An alternative approach might be to accept that whether we like it or not, people are always going to produce images or texts which are designed to be sexually stimulating, but to attempt to create new metaphors with which to deal with these. After all, this is what we do a lot of the time with such images which are not generally classed as "pornography", such as the nude in Western art (which much of the time is "soft porn" in oil paint) or the erotic art of China and Japan (which could be seen as "hard porn" in woodcut prints). For example, Lakoff and Johnson (1980:139-143) propose LOVE IS A COLLABORATIVE WORK OF ART as an alternative to the metaphors LOVE IS WAR, LOVE IS A JOURNEY etc. One could conceivably rewrite some of the "pornographic" metaphors in a similarly creative way. This would not be an easy task, however, and at present we are probably better off scrutinising the metaphors that are already in use. It is possible, though, that metaphors may change anyway because of a simple fact: pornography, which used to be an almost exclusively male genre, is now being consumed and produced by increasing numbers of women (even though they often prefer the less pejorative term "erotica" to describe this). As has been repeatedly pointed out (most eloquently by Deborah Tannen) women's language differs from men's in a number of respects, and it would not be unreasonable to assume that metaphor would be one of these. Unfortunately there is as yet little data about how men's and women's metaphors vary.
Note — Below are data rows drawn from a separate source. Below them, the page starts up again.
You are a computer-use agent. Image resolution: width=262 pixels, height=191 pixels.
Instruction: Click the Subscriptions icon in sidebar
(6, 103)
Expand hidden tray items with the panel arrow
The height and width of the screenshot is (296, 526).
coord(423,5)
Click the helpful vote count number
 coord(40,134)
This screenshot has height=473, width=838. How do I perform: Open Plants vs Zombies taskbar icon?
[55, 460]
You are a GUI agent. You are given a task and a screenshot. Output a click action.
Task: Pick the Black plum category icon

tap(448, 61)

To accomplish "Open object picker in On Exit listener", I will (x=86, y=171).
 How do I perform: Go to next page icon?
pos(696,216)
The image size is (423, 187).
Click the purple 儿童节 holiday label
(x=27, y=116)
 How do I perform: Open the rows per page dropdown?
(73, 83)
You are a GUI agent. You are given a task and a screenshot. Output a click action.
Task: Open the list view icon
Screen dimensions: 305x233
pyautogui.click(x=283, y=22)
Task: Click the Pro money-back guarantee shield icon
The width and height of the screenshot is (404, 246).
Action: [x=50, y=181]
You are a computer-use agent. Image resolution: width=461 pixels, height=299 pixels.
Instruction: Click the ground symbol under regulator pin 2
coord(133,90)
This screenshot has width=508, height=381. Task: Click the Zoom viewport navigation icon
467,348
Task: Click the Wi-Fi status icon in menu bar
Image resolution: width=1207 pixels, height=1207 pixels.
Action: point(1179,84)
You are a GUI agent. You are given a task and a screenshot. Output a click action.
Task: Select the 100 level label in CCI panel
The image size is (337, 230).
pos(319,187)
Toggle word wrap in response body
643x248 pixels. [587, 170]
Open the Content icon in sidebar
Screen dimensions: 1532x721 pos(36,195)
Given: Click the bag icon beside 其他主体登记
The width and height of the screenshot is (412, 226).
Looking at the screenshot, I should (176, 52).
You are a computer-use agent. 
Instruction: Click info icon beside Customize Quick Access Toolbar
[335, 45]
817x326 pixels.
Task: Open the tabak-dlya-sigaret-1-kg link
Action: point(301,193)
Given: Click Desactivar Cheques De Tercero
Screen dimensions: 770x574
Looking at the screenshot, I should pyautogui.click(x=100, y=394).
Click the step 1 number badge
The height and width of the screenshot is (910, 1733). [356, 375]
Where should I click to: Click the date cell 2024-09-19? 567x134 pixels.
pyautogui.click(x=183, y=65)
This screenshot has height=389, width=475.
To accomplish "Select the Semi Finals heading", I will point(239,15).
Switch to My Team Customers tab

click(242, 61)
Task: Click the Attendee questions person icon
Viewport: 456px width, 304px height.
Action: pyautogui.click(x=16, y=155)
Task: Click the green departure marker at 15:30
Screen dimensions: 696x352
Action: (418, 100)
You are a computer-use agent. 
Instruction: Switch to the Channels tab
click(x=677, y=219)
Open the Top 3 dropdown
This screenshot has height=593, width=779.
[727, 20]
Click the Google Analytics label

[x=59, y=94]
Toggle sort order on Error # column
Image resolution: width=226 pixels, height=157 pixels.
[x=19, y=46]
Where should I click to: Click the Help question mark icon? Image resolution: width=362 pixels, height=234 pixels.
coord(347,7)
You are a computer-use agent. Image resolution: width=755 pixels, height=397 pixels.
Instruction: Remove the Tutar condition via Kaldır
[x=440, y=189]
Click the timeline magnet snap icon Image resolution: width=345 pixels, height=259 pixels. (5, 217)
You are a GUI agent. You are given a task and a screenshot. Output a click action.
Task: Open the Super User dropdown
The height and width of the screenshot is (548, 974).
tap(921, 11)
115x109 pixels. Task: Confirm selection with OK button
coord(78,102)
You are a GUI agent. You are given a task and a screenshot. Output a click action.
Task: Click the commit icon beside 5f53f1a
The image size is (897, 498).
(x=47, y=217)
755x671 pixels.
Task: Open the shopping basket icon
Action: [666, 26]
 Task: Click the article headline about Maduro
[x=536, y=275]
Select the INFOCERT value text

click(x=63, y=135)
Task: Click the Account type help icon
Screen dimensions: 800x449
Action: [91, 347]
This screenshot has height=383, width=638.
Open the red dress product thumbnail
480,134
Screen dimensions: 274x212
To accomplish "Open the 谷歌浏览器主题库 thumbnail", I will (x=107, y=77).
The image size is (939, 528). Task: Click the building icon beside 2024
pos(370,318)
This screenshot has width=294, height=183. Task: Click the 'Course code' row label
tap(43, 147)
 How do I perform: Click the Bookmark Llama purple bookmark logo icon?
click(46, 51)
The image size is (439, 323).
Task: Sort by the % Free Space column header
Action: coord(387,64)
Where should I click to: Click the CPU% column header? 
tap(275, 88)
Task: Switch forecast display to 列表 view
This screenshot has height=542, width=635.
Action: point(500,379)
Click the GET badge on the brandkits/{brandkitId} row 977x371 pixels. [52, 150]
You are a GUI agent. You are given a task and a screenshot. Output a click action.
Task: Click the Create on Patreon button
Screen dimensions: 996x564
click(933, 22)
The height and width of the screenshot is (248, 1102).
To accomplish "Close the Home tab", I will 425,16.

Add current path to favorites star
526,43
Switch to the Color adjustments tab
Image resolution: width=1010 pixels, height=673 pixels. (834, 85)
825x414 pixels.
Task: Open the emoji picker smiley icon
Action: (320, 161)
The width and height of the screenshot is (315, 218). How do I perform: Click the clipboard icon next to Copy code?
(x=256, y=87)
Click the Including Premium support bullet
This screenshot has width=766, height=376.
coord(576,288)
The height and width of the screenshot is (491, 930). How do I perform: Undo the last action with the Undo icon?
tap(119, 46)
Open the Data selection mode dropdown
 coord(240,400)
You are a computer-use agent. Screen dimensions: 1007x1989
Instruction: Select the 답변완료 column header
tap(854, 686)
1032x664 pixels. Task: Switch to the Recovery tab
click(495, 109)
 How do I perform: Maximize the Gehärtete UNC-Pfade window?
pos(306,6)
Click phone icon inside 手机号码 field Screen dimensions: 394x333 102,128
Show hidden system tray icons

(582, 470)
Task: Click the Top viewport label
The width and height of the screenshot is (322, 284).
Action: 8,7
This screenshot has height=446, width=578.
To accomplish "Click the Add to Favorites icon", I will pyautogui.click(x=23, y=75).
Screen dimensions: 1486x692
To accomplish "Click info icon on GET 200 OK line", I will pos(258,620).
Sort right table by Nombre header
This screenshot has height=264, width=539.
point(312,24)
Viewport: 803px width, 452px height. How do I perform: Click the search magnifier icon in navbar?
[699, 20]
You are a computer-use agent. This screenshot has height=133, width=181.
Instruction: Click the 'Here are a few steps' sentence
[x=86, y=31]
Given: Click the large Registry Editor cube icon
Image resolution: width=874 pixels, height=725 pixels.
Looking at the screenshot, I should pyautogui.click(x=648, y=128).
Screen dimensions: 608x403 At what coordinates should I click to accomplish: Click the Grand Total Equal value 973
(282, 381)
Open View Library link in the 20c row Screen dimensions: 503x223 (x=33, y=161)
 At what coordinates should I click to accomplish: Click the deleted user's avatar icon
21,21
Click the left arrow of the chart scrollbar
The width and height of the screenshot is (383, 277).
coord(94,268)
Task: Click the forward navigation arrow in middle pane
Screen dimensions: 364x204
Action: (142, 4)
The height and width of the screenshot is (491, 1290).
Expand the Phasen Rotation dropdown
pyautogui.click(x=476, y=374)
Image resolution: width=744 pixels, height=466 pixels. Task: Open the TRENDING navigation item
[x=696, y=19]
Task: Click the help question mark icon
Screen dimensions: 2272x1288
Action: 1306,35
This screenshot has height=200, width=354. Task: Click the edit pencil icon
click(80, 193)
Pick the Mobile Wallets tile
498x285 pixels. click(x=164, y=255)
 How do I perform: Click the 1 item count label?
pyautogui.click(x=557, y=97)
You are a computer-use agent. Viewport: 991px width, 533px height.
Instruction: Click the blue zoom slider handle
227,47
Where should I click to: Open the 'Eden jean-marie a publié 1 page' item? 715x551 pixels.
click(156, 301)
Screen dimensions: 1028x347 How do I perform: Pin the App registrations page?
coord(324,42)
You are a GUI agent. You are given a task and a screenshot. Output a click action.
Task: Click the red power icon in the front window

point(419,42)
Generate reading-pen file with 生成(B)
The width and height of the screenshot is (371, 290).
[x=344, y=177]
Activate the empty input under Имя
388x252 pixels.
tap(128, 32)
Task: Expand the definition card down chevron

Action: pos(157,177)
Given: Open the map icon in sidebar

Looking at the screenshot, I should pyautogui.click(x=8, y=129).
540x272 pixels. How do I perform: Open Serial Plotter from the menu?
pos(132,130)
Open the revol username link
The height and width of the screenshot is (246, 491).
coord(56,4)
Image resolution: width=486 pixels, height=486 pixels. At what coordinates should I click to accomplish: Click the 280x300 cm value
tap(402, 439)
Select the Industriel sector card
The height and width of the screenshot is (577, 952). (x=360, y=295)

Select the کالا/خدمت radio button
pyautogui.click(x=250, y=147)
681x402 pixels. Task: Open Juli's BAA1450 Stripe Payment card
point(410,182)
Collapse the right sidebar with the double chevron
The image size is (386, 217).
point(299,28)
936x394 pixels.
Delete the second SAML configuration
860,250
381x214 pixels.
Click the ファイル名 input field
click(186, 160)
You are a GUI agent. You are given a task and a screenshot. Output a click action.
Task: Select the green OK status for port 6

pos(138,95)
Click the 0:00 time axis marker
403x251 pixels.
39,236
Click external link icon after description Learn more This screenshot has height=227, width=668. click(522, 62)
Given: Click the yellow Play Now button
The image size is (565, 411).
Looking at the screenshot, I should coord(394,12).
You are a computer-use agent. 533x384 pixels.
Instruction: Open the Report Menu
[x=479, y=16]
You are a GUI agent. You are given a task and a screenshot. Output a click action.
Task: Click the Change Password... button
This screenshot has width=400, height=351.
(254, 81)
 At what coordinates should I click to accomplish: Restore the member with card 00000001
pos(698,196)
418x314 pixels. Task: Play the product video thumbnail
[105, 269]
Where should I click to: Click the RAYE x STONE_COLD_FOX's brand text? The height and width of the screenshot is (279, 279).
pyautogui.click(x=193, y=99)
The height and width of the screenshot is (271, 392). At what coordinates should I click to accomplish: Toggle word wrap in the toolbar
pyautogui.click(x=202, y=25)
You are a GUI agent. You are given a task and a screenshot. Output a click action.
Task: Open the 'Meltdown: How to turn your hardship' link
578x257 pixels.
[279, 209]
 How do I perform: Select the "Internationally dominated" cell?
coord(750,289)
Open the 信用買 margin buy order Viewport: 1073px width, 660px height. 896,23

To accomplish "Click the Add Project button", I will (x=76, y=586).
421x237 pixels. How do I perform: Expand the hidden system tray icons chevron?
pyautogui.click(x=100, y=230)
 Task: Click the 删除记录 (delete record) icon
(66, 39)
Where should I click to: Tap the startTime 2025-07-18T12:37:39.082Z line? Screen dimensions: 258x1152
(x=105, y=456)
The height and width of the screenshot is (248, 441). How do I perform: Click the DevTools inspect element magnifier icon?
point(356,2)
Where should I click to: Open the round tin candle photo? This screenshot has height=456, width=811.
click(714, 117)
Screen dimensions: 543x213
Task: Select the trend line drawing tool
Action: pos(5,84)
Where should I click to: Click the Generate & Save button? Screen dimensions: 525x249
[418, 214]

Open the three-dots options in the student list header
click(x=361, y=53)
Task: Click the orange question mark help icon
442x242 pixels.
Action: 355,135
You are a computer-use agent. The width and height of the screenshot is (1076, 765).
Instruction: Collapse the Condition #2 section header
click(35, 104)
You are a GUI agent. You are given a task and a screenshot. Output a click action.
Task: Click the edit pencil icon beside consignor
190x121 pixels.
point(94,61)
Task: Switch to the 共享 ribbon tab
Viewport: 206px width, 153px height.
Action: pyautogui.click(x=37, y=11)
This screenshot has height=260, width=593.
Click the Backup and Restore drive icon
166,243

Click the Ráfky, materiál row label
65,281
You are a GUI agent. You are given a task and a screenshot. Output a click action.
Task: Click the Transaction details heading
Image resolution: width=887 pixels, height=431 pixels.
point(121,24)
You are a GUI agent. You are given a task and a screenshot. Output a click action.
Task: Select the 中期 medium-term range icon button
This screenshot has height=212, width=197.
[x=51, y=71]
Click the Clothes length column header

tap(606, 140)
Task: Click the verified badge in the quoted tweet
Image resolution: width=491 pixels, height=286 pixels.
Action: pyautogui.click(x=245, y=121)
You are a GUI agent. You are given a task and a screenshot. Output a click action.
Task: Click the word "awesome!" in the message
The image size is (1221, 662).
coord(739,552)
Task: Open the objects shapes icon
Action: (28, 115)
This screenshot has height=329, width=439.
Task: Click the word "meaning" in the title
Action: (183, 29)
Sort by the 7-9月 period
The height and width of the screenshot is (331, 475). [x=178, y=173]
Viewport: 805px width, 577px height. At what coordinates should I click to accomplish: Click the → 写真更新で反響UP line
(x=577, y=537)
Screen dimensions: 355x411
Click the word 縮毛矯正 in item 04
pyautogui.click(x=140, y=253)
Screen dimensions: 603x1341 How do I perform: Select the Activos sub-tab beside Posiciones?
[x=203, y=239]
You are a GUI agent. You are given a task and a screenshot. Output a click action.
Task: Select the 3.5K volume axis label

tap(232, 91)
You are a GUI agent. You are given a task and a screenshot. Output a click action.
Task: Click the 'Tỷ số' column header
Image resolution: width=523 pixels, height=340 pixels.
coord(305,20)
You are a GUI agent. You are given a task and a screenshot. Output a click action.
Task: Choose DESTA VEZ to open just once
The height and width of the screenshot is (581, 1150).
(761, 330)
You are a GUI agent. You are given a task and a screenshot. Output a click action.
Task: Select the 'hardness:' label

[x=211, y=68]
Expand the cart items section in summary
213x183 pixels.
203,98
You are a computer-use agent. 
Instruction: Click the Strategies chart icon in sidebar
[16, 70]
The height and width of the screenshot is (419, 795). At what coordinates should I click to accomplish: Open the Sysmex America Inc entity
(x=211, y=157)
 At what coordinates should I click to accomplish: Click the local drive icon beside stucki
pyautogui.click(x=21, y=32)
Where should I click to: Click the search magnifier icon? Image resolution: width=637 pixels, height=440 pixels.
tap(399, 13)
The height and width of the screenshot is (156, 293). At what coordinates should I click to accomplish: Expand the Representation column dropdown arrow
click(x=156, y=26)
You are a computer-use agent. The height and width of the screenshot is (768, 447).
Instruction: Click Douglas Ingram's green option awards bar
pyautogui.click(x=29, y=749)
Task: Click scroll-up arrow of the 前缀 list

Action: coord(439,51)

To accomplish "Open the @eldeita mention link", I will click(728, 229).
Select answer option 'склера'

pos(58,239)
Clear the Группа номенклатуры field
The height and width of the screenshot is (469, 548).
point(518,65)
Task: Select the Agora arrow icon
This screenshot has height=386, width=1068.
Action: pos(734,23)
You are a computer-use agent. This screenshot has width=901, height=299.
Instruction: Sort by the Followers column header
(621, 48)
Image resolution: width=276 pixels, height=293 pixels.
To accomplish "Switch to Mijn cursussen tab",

It should be clear by now that a straightforward pro- or anti-pornography stance is not only simplistic, it may leave us at the mercy of metaphors which imply attitudes we may well not hold ourselves. Outside constructed languages such as formal logics, there is no escape from metaphor, but a careful scrutiny of metaphor may well enable us to clarify our thinking on controversial issues.

Robin Turner, 1999

References

  • Berger, J. (1972) Ways of Seeing. Harmondsworth: Penguin.
  • Charteris-Black, J. (1998) "Metaphor and Vocabulary Teaching in Content Based EAP Courses: The case of Economics." In Procedings of the Bilkent International Conference: Quality Learning in English -Medium Higher Education: the challenge of content, language and skills. Ankara: Bilkent University.
  • Chilton, Paul. (1987). "Metaphor, Euphemism and the Militarization of Language." Current Research on Peace and Violence, v. 10, no. 1, pp. 7-17.
  • Dworkin, A. (1981) Pornography: men possessing women. New York: Perigee.